I'm kind of stumped how to teach him to walk forward slowly in a straight line. I'm not even sure where to begin. I thought about doing it as though he is tracking, but I don't want his nose on the floor all the way down the aisle. Has anyone done something like this before, or does anyone have any ideas? I think the hardest part would be teaching him to do it slowly, because up to this point the general theme of training has been the faster he does something the faster he gets rewarded.


----------



## Rua (Jan 2, 2012)

Syaoransbear said:


> My dog is being a ring bearer at our wedding, and I need to teach him to walk at a slow speed down the aisle by himself.
> 
> Let me say that Chrono is very, very, very, very friendly. This will probably be the hardest thing to train him to do because fighting the urge to greet lots of new people on both sides of him will be extremely difficult for him, especially since he'll be wearing a suit jacket, shirt, and tie, so he'll be extra cute and gush-worthy. A stranger giving him positive attention is like the ultimate reward. I'm guessing the best I can expect out of him in a situation like this is to not give people kisses as he goes down the aisle.
> 
> I'm kind of stumped how to teach him to walk forward slowly in a straight line. I'm not even sure where to begin. I thought about doing it as though he is tracking, but I don't want his nose on the floor all the way down the aisle. Has anyone done something like this before, or does anyone have any ideas? I think the hardest part would be teaching him to do it slowly, because up to this point the general theme of training has been the faster he does something the faster he gets rewarded.

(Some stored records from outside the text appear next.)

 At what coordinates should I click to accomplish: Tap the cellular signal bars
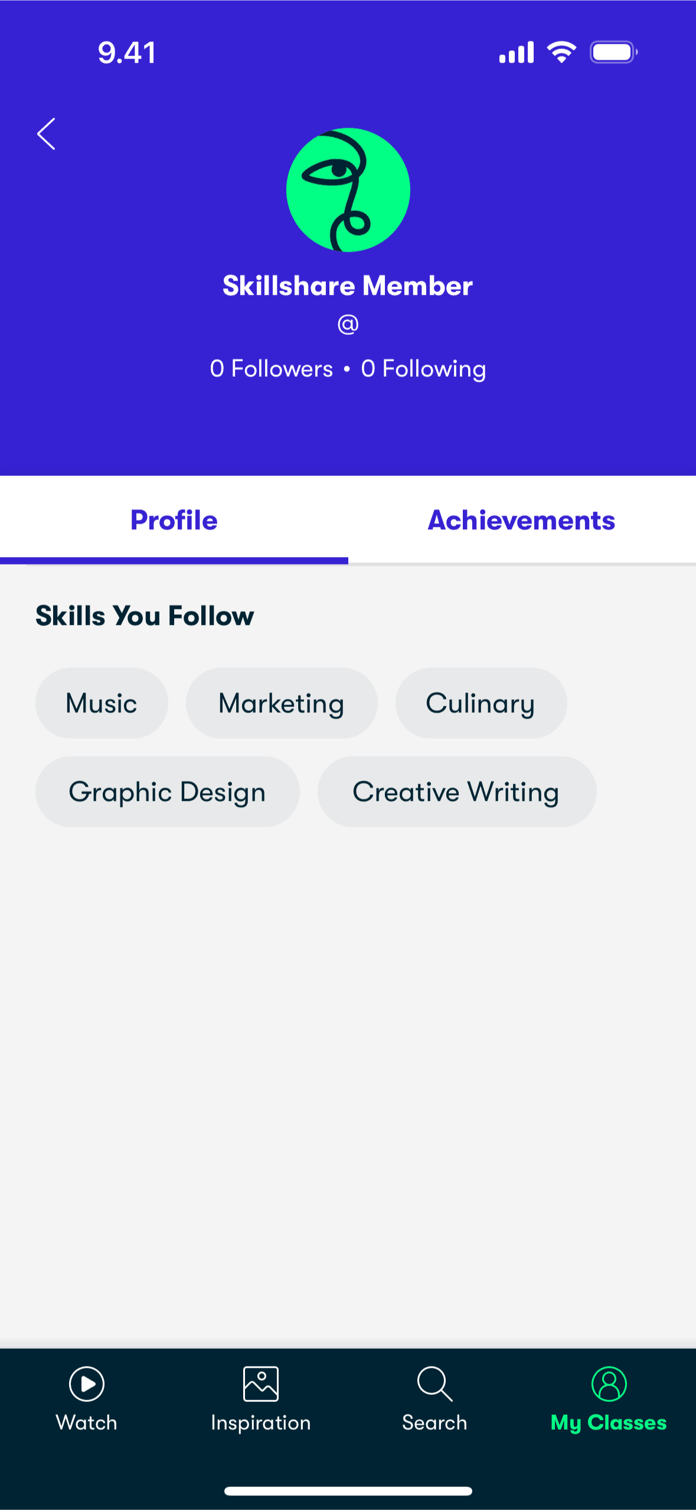tap(517, 52)

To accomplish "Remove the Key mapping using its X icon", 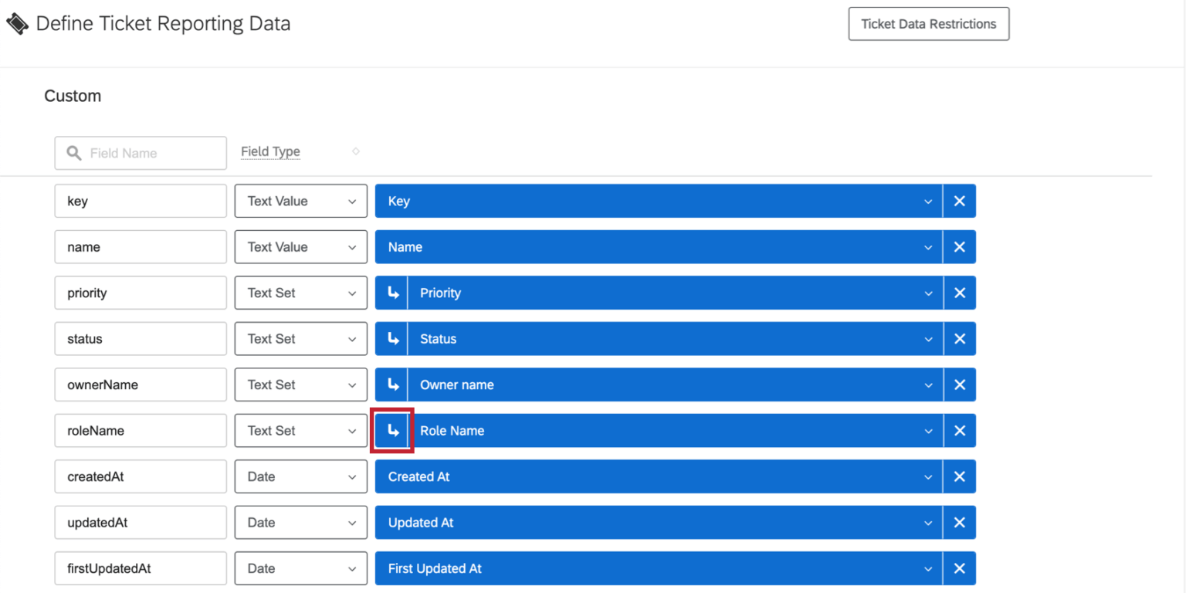I will 960,201.
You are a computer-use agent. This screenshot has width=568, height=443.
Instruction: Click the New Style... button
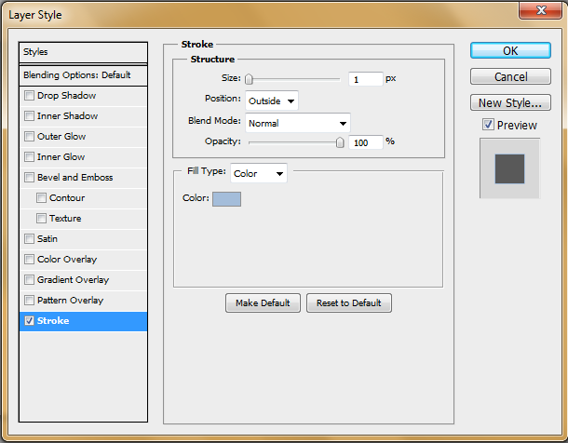[510, 102]
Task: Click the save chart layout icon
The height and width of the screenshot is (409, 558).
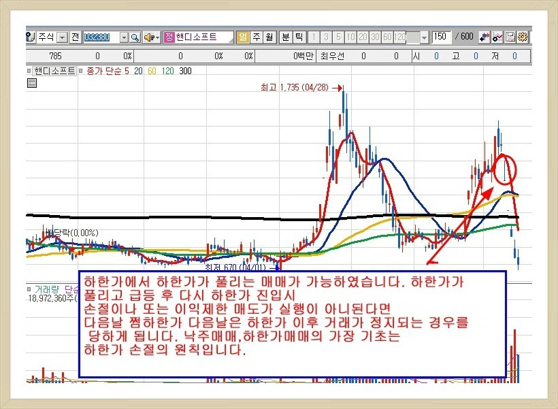Action: 510,37
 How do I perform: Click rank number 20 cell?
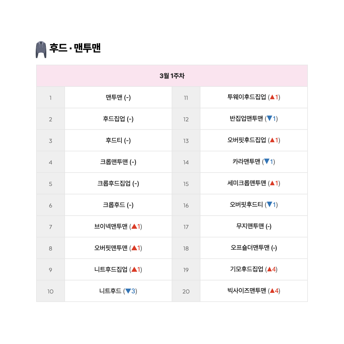point(186,291)
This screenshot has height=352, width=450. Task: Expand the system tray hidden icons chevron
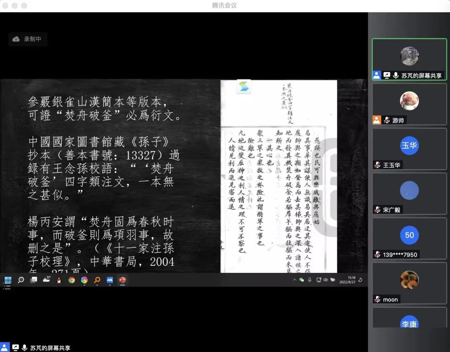295,280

Well, most wedding parties have people coming down in pairs. So if you are worried that he won't walk down the aisle on his own without being distracted, why don't you arrange for someone to walk down with him? That, to me, would be the most save option!!

It sounds as though he's gonna look super cute. I think the idea of him coming down the aisle in his wee "tux" is lovely. But to be sure it goes smoothly, I recommend he is not going down the aisle alone.


----------



## Syaoransbear (Sep 25, 2008)

Rua said:


> Well, most wedding parties have people coming down in pairs. So if you are worried that he won't walk down the aisle on his own without being distracted, why don't you arrange for someone to walk down with him? That, to me, would be the most save option!!
> 
> It sounds as though he's gonna look super cute. I think the idea of him coming down the aisle in his wee "tux" is lovely. But to be sure it goes smoothly, I recommend he is not going down the aisle alone.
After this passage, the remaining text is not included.